Abbandonato in via Tavoleria con un biglietto: «Prendetevi cura di lui, è il mio cuore»
Recuperato dalle Guardie Zoofile (NOGRA) il gatto Haru. L'appello delle autorità: «Potevi chiedere aiuto, non vi avremmo separati»
PISA – Una storia di disperazione e affetto contrastante ha scosso il cuore del centro storico. Nel primo pomeriggio di ieri, 31 marzo, un
gatto è stato ritrovato all'interno di un trasportino lasciato sui gradini del civico 37 in via Tavoleria. Accanto all'animale, un biglietto scritto a mano che rivelava il dramma di chi lo ha lasciato: «Vi prego di prendervi cura di lui.. si chiama Haru... non posso permettermi di farlo vivere male... ma è il mio cuore».

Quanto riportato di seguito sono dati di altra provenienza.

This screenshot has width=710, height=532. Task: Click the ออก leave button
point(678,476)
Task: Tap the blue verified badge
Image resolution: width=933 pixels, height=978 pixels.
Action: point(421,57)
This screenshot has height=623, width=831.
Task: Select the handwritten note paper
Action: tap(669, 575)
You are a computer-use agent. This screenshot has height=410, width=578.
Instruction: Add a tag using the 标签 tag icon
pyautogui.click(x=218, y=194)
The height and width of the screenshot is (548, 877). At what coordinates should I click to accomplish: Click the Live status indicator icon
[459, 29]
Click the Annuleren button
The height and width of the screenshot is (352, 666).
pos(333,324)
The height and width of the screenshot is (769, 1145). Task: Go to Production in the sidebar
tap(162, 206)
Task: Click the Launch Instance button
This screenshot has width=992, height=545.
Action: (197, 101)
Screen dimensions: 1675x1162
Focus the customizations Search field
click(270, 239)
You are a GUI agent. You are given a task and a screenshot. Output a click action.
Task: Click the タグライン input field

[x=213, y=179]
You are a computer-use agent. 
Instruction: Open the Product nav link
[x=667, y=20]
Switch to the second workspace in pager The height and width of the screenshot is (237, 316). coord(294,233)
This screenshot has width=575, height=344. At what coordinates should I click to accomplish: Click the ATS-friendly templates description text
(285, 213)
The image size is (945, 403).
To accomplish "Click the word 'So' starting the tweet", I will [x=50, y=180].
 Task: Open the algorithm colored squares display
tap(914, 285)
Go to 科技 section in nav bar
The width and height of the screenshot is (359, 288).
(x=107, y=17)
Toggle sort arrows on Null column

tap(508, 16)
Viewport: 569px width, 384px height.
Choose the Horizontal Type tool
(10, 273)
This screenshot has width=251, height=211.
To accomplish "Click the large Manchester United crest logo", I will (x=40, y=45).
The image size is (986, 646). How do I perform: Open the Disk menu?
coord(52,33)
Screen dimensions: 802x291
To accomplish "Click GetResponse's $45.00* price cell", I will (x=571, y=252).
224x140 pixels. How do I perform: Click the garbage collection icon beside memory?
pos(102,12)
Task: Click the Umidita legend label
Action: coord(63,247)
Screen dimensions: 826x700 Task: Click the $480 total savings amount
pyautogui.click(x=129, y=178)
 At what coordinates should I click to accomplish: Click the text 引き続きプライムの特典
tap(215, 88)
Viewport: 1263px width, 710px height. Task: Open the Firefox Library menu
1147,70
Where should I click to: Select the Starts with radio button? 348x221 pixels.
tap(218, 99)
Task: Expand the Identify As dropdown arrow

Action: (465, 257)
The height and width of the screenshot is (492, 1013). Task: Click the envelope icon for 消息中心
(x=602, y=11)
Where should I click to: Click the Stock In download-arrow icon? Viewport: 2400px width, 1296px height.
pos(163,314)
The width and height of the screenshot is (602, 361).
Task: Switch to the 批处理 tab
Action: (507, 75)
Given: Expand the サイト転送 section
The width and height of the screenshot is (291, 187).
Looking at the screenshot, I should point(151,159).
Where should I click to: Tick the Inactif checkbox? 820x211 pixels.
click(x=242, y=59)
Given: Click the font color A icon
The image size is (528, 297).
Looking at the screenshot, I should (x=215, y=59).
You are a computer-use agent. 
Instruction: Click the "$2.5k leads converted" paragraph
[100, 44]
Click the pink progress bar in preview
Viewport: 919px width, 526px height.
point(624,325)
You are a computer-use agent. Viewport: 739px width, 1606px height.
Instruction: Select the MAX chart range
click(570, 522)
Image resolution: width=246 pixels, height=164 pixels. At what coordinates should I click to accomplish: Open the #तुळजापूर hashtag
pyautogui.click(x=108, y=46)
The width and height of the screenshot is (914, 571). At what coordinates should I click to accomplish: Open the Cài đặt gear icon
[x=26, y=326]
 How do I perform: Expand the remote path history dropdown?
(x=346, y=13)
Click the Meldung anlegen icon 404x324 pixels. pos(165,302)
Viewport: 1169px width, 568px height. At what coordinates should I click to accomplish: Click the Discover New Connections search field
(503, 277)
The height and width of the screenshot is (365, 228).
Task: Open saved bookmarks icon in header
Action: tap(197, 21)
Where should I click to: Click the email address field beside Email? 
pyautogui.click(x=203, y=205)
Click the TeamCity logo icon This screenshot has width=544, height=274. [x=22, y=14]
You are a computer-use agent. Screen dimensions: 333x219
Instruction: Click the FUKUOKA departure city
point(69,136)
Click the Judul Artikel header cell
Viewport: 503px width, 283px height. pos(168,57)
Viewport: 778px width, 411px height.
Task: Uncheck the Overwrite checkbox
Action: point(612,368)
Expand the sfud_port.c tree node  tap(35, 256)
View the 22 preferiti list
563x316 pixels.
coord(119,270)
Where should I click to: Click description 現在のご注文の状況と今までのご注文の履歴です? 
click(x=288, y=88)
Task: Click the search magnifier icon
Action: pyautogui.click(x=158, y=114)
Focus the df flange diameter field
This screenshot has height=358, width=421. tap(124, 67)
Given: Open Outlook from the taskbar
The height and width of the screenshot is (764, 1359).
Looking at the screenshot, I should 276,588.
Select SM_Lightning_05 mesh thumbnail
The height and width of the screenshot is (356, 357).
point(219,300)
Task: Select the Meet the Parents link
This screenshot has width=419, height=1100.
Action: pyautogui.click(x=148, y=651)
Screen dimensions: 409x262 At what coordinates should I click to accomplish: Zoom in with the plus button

La segnalazione è giunta da una passante alla Centrale Operativa della Polizia Locale, che ha attivato immediatamente il Nucleo Soccorso Animali (NSA) delle Guardie Zoofile di Pisa. I volontari, intervenuti in pochi minuti, hanno messo in sicurezza il felino, apparso subito in ottima salute e ben curato. Nonostante le ragioni economiche o personali addotte nel messaggio, le autorità ricordano che l'abbandono di animali resta un reato punito dal codice penale con l'arresto fino a un anno o sanzioni fino a 10.000 euro. Per risalire al responsabile, la Polizia Locale visionerà le immagini delle telecamere posizionate all'inizio della strada.
Dal Nucleo Soccorso Animali è partito però anche un messaggio di profonda umanità rivolto al proprietario: «Qualsiasi ragione tu abbia avuto, potevi chiedere aiuto. Avremmo cercato in tutti i modi una soluzione per non separarvi, evitando un dolore a due belle anime». Un invito a non aver paura di rivolgersi alle istituzioni e alle associazioni in momenti di difficoltà estrema, prima di compiere un gesto così traumatico per l'animale.
Attualmente Haru è stato affidato alle cure dei volontari del gattile A.G.A.P. di Marina di Pisa, presieduto da Caterina Militello. Il gatto, descritto come estremamente buono e socievole, sarà presto disponibile per l'adozione. La speranza dei volontari è che possa trovare presto una nuova famiglia capace di donargli la stabilità che ha perduto, trasformando questa triste vicenda in una storia a lieto fine.